Les livres ne sont pas interactifs. Vous ne pouvez pas donner aux lecteurs des récompenses parce qu’ils ont réussi à atteindre la page 6 (bien que…) Le principe est cependant le même : vous devez donner de l’élan au lecteur. Vous devez l’aider à traverser ces dix premières minutes énervantes, pendant lesquelles il n’est pas encore immergé dans le flux, et qu’il est encore susceptible d’être distrait par la télé, la radio, son portable, son ordinateur. Après ces dix minutes, s’il est accroché, il est accroché…

C’est facile et c’est amusant de vouer aux gémonies les nouveaux médias comme les jeux vidéo et internet, mais d’eux,  nous pouvons apprendre beaucoup. Les designers de jeux n’ont jamais connu d’époque où il n’existait pratiquement pas de distractions. Ils ont toujours du combattre pour leur attention dans le plus grand torrent de divertissements de l’histoire. Faire que ces premiers paragraphes, ces cinq premières pages, soient toujours plus palpitantes sera la meilleure manière d’attirer de nouveaux lecteurs. Que cela soit réalisé au moyen de texte ou d’une présentation, via des sonneries de cloches et des sifflements ou du drame, l’objectif est de capturer l’attention. et ensuite, graduellements, insidieusement, engager les gens à continuer à lire par la seule force de la narration .

Nous avons tous besoin d’embrayeurs pour lire des livres. Dieu sait que j’en ai besoin – et si je tombe du train de la lecture en lisant un livre qui ne me plait pas, il peut se passer des semaines avant que je n’entame un nouveau livre.

Des embrayeurs de lecture ? Et puis quoi encore ? Je n’en ai pas besoin.
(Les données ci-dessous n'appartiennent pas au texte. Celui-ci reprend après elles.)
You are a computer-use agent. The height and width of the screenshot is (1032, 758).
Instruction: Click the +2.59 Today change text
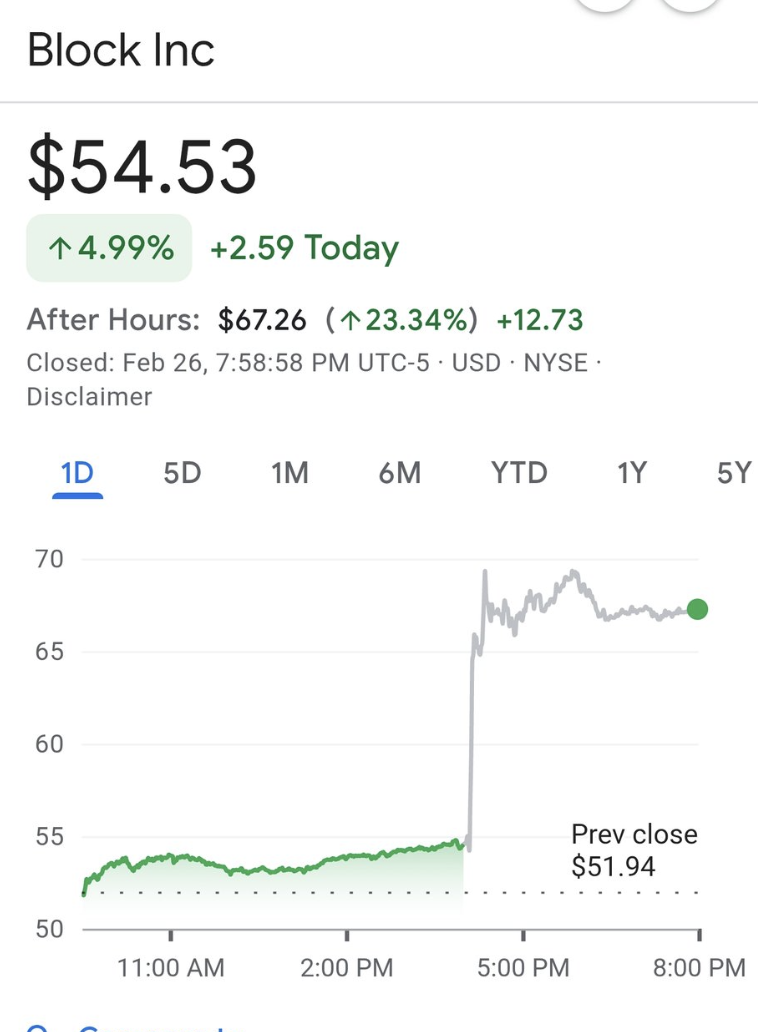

Vous n’en avez pas besoin non plus, chers lecteurs de teXtes. Mais Adrian nous parle des «  digital natives  », ceux qui ont grandi dans une cacophonie d’informations, assaillis d’occasions de divertissements. Si vous n’en avez pas sous la main, essayez de vous procurer un ado, et posez-lui la question :   » Tu lis quoi en ce moment ?   » Bien sûr, il y a des exceptions : votre neveu, qui a commandé «  les Mémoires d’outre-tombe  » à Noël, votre filleul, qui n’entend pas quand on l’appelle à table parce qu’il est plongé dans «  Le temps retrouvé  »…  Cherchez alors un ado plus représentatif, si vous voulez, je peux vous en prêter un.

Moi,  ce dont j’avais besoin, en ce début d’année, c’est d’un embrayeur d’écriture. Merci Adrian de me l’avoir fourni avec ton billet.